Identification and characterization of Aedes aegypti aminopeptidase N as a putative receptor of Bacillus thuringiensis Cry11A toxin

Abstract

Bacillus thuringiensis subsp. israelensis, which is used worldwide to control Aedes aegypti larvae, produces Cry11Aa and other toxins during sporulation. In this study, pull-down assays were performed using biotinylated Cry11Aa toxin and solubilized brush border membrane vesicles prepared from midguts of Aedes larvae. Three of the eluted proteins were identified as aminopeptidease N (APN), one of which was a 140 kDa protein, named AaeAPN1 (AAEL012778 in VectorBase). This protein localizes to the apical side of posterior midgut epithelial cells of larva.
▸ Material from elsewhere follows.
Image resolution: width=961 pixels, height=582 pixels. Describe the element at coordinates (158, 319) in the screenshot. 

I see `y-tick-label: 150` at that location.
The full-length AaeAPN1 was cloned and expressed in Eschericia coli and in Sf21 cells. AaeAPN1 protein expressed in Sf21 cells was enzymatically active, had a GPI-anchor but did not bind Cry11Aa. A truncated AaeAPN1, however, binds Cry11Aa with high affinity, and also Cry11Ba but with lower affinity. BBMV but not Sf21 expressed AaeAPN1 can be detected by wheat germ agglutinin suggesting the native but Sf21 cell-expressed APN1 contains N-acetylglucosamine moieties.